They don’t call them sea LIONS for nothing!

Fascinating, intelligent, and common as entertaining trained animals, we can’t forget that sea lions are still wild and have awfully big teeth and powerful jaws. They don’t call them sea kittens.

San Diego man recovering after sea lion yanked him overboard.



Dan Carlin’s wife told him to smile for a picture on their 29-foot boat as he held up one of the yellowtail fish they had caught that day. Then a sea lion leaped 7 feet out of the water, bit into his hand and yanked him overboard.

The animal, weighing hundreds of pounds, smashed the 62-year-old San Diego accountant against the boat’s side and sent his legs flying into the air like a rag doll’s before it dragged him some 20 feet underwater, Carlin said Wednesday, more than three weeks into his recovery after the April 5 incident.

It does appear that the animal was not at all happy that HIS fish was taken and that someone was in his neighborhood. Seals are used to getting easy fish scraps from humans. It could be that food is becoming scarce and the seals become bolder.

Sea lions and fur seals are of the family Otariidae, or eared seals.

Sea lions really are quite impressive – Tetrapod Zoology.

All in all, big otariids like Otaria are hefty and quite scary predators. One of my favourite mammals is the Leopard seal Hydrurga leptonyx, a species that is well known for its ability to kill other pinnipeds (including juvenile Otaria), large penguins, and even (on at least one occasion) humans. Sea lions haven’t yet been reported to kill a person, but Californian sea lions Zalophus californianus in particular have bitten plenty, with the number of reported attacks increasing in recent months (Berkeley marina suffered a spate of attacks in 2006).

And in 2007, a 13 year old girl was attacked while surfing. This site, SeaLion World, notes that attacks are rare and are due to the animals being both territorial and curious. Males especially have been known to bite swimmers. They are carnivores and should be considered dangerous to approach.
sea lion

  3 comments for “They don’t call them sea LIONS for nothing!

  1. Ronald H. Pine
    April 30, 2015 at 12:10 PM

    The article in Tetrapod Zoology, linked to above, and discussing, primarily, the South American Sea Lion, mentions the issue of what scientific name to use for this species. The author advocates use of the name Otaria byronia, rather than Otaria flavescens. In 1978, I published an article in which, among other things, I argued for use of the latter. I’ll have to look at some of the recent literature dealing with this matter, and cited in the Tetrapod Zoology article, in order to see what it has to say. The South American Sea Lion is the species which you may have seen in videos in which baby sea lions are grabbed right off the beach by Killer Whales which momentarily and deliberately beach themselves. Not far from where those videos were taken in Patagonia, I’ve seen a Killer Whale cruising by groups of mother and baby sea lions that were out on some rocks just offshore. No doubt it was seeing if there were any sea lions out in the water, thereby making themselves vulnerable to being caught and eaten.
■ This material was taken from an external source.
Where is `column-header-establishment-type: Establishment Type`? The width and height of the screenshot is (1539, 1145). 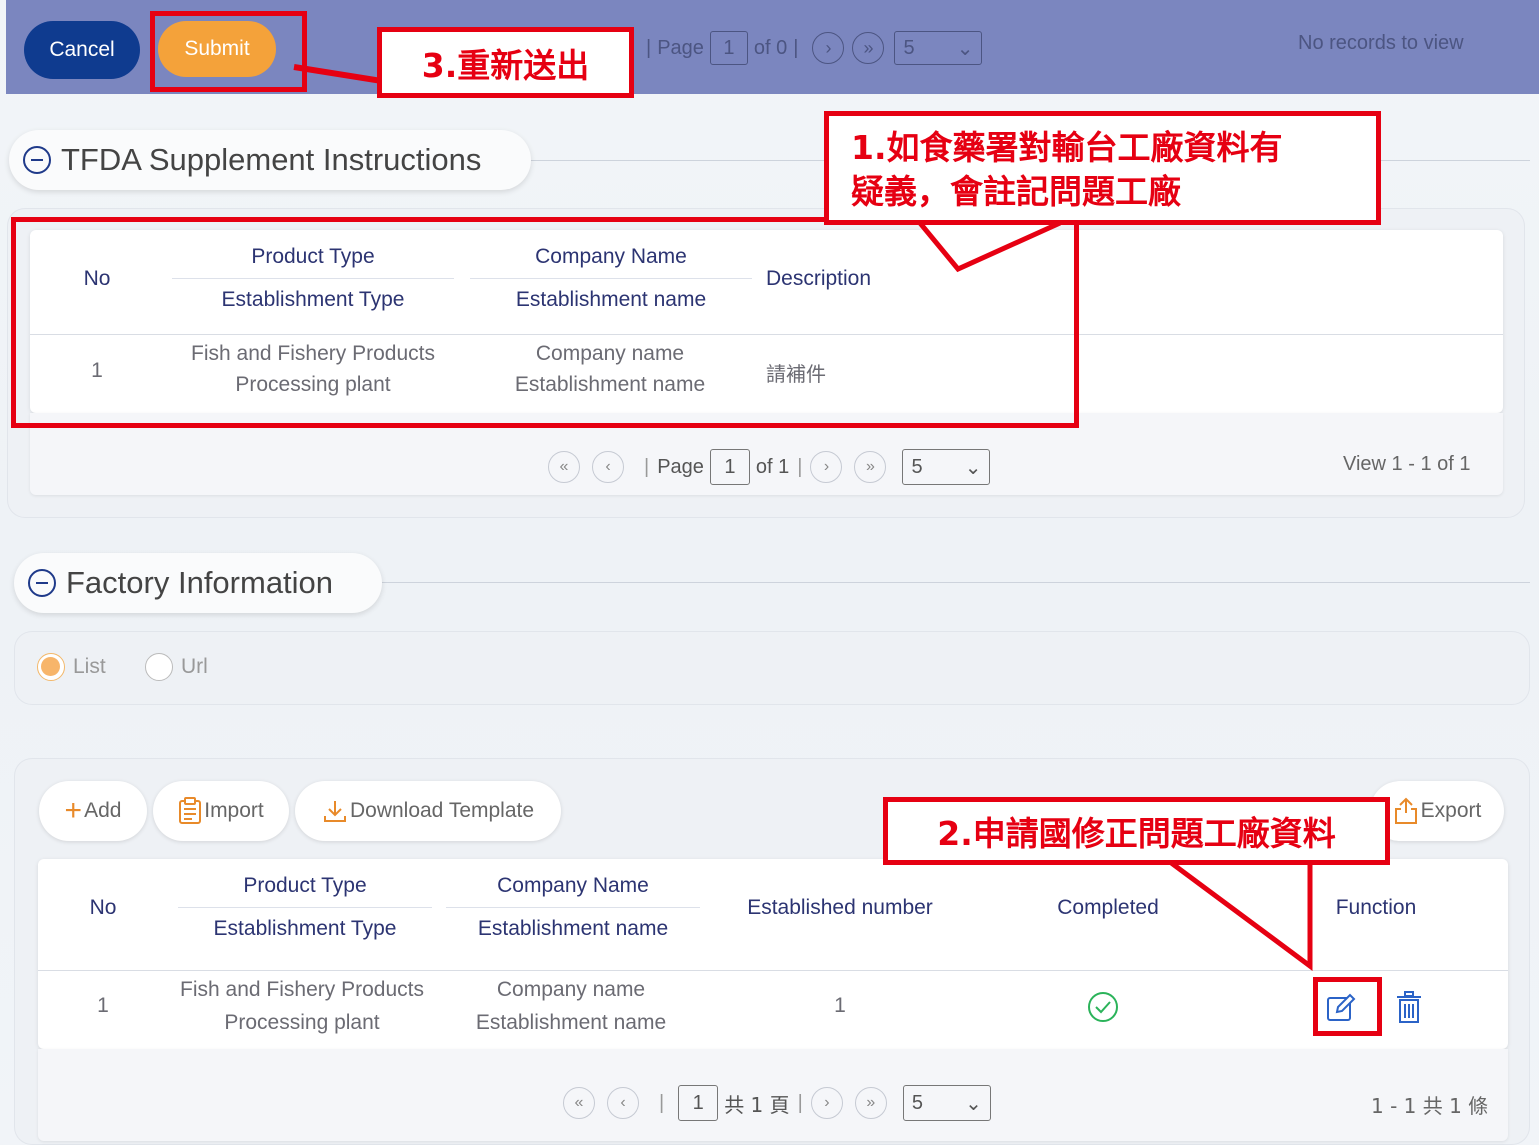 column-header-establishment-type: Establishment Type is located at coordinates (305, 929).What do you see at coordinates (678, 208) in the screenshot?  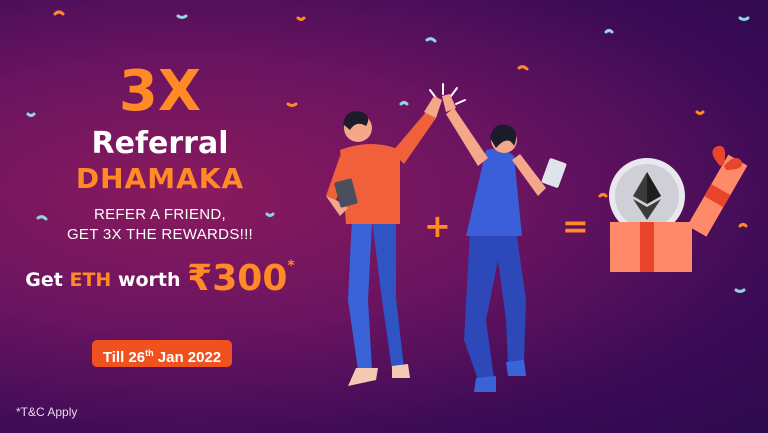 I see `gift-box-icon` at bounding box center [678, 208].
There was no way that the Killer Whale could have gotten at the sea lions while they were on the rocks.

  2. eleggua
    May 1, 2015 at 2:23 PM

    “It could be that food is becoming scarce and the seals become bolder.”

    It’s a certainty that food scarcity along the California coast is affecting sea lion behaviour.
    Here’re two other, recent stories:

    ‘Mendocino deputies save sea lion pup found on Hwy 1’
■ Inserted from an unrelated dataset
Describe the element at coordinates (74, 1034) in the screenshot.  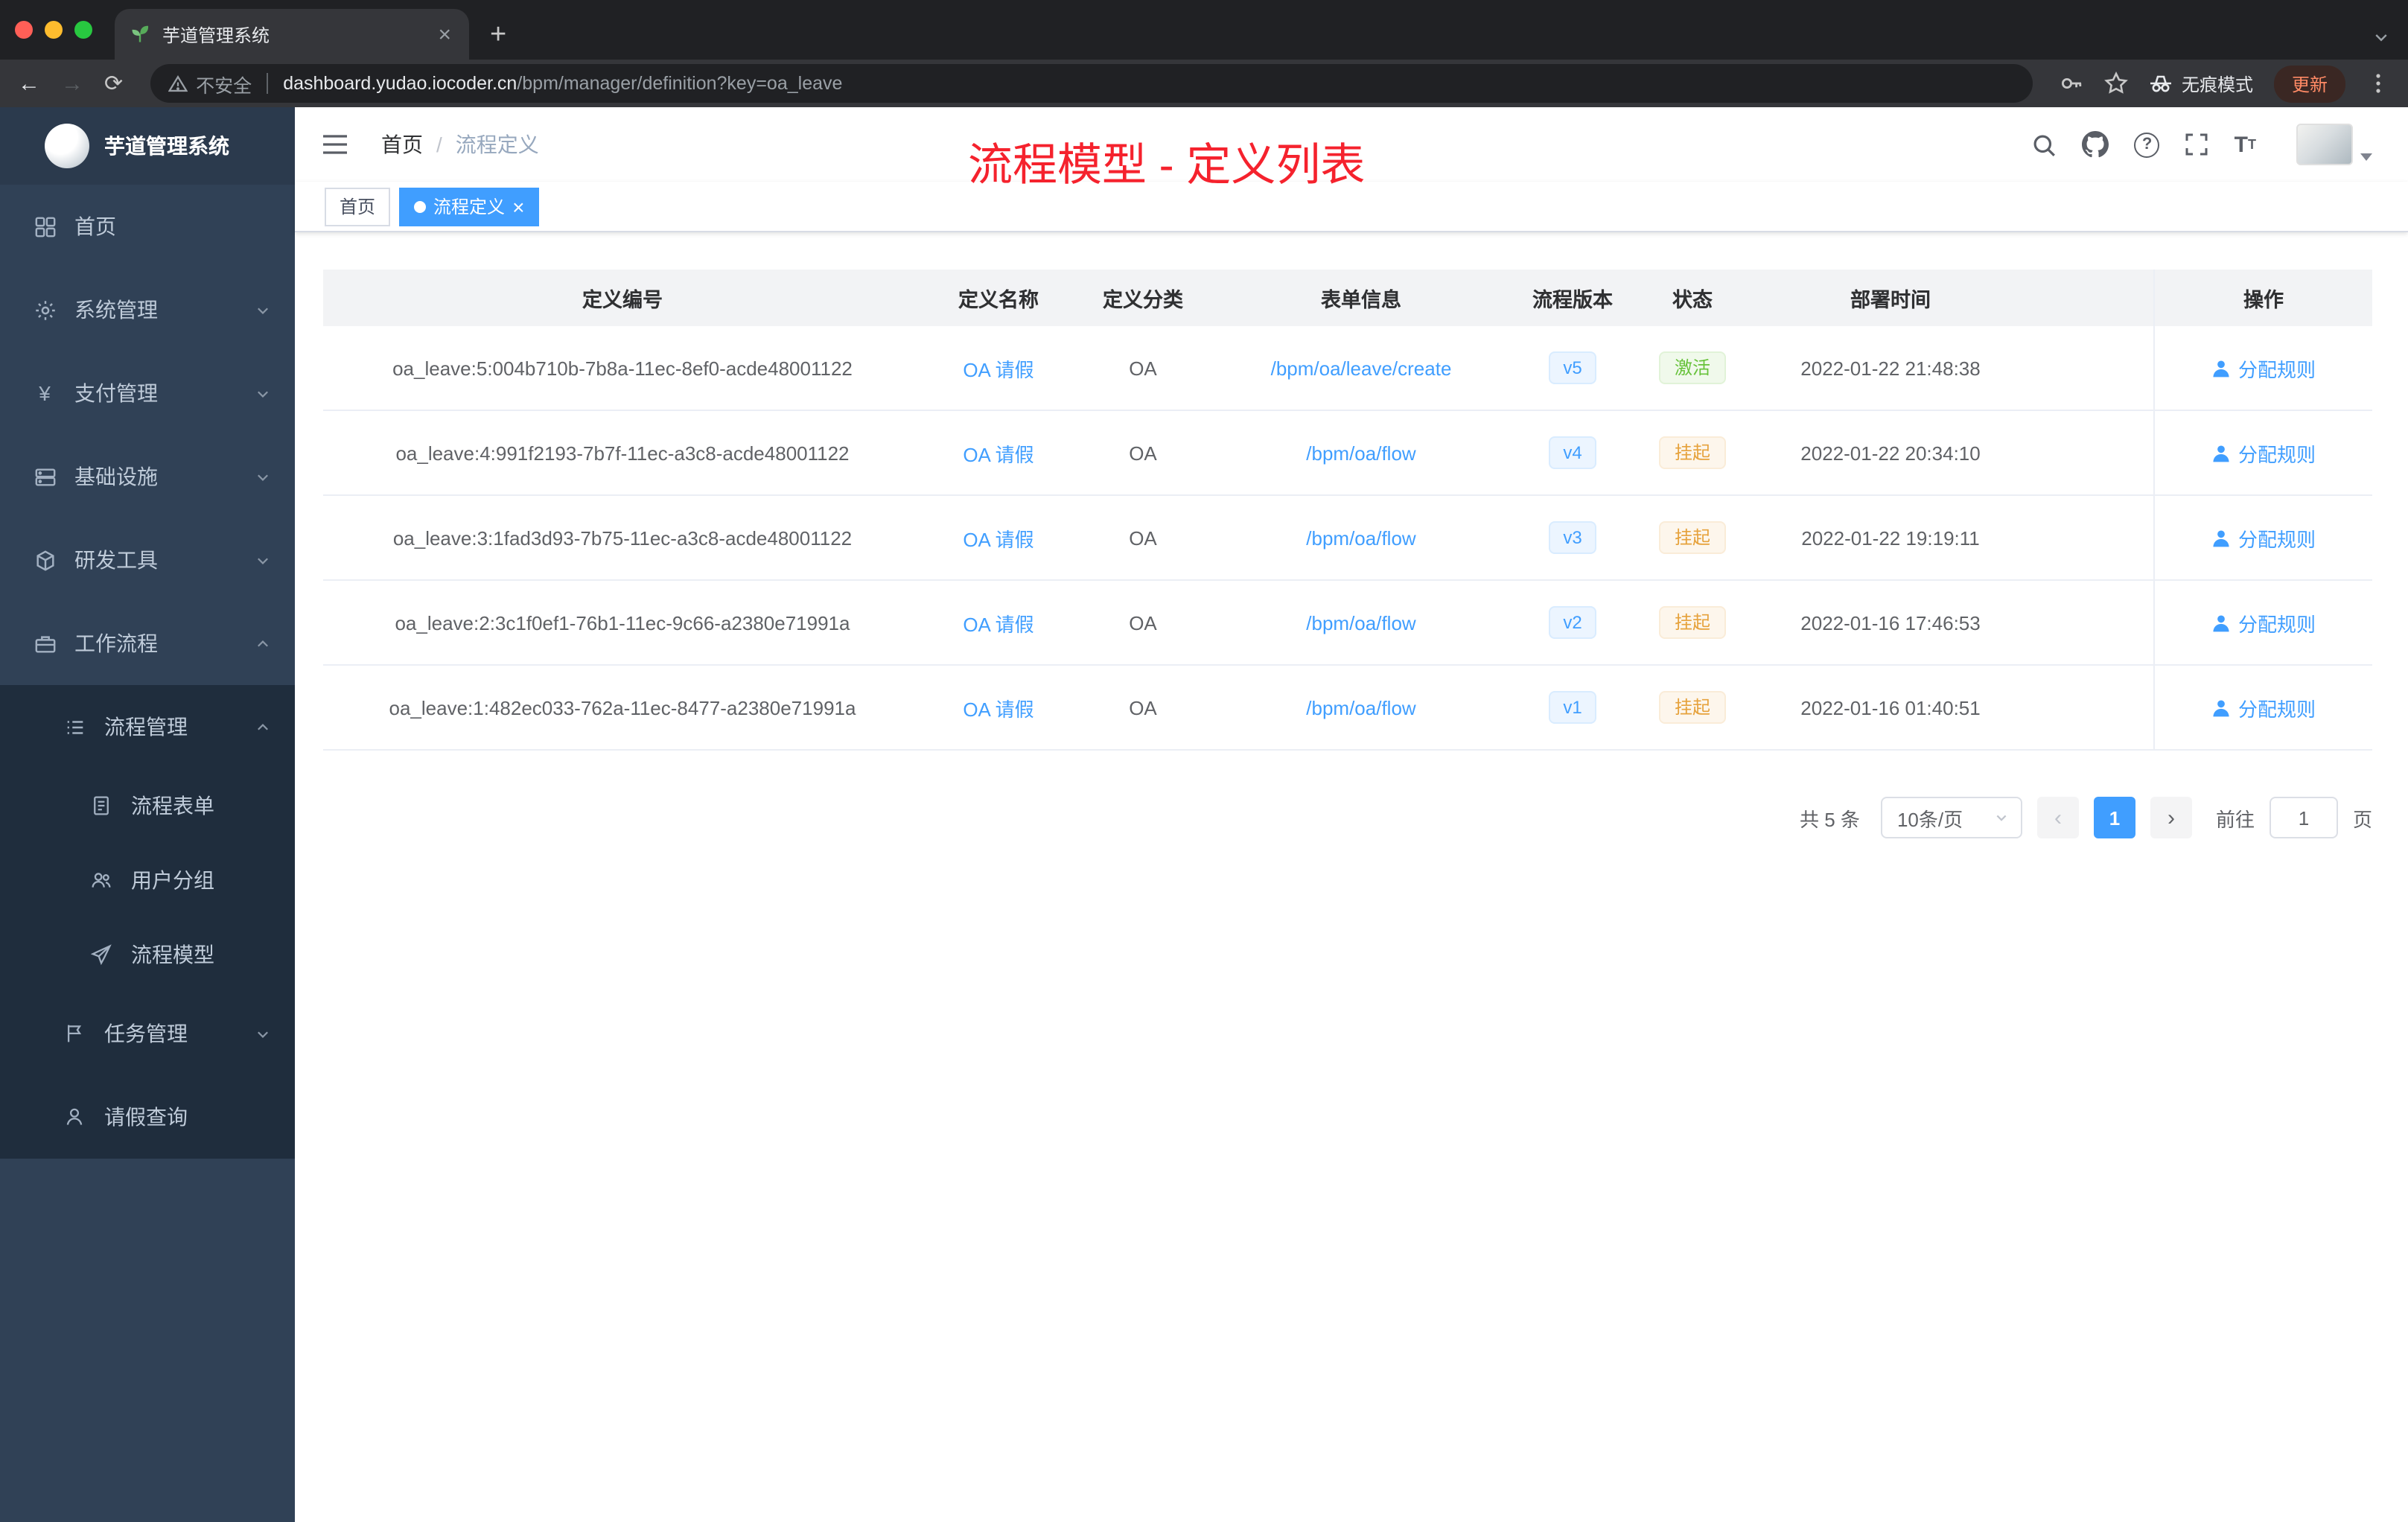
I see `flag-icon` at that location.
    ‘Wayward sea lion pup found in San Francisco lost weight since release’
    A sea lion pup is now in rehabilitation after police and trained rescuers pulled him out from under an SUV in San Francisco’s Marina District….

    Experts say a lack of food is driving these animals inland, and it is becoming a worrisome trend.
    This is not a story about one sea lion. This is a story about a trend. And not a trend in local waters. They’re saying this problem is global…..

    “They’re telling us messages about the ocean and the environment they live in,” Johnson said.
    It’s a message about big problems. We may be seeing one symptom through a record season of distressed sea lion pups.
    The Marine Mammal Center has treated more than 1,000 of them in the first four months of 2015. That’s as many as they usually see in a full year….

    Records show Rubbish lost 21 pounds in the five weeks since they released him. He’s another sea lion pup victimized by warming waters pushing the food supply out of reach. At this point, experts have ceased calling it a seasonal weather trend.
    “Oh, I think there is really good evidence that this is linked to global climate change,” said Johnson.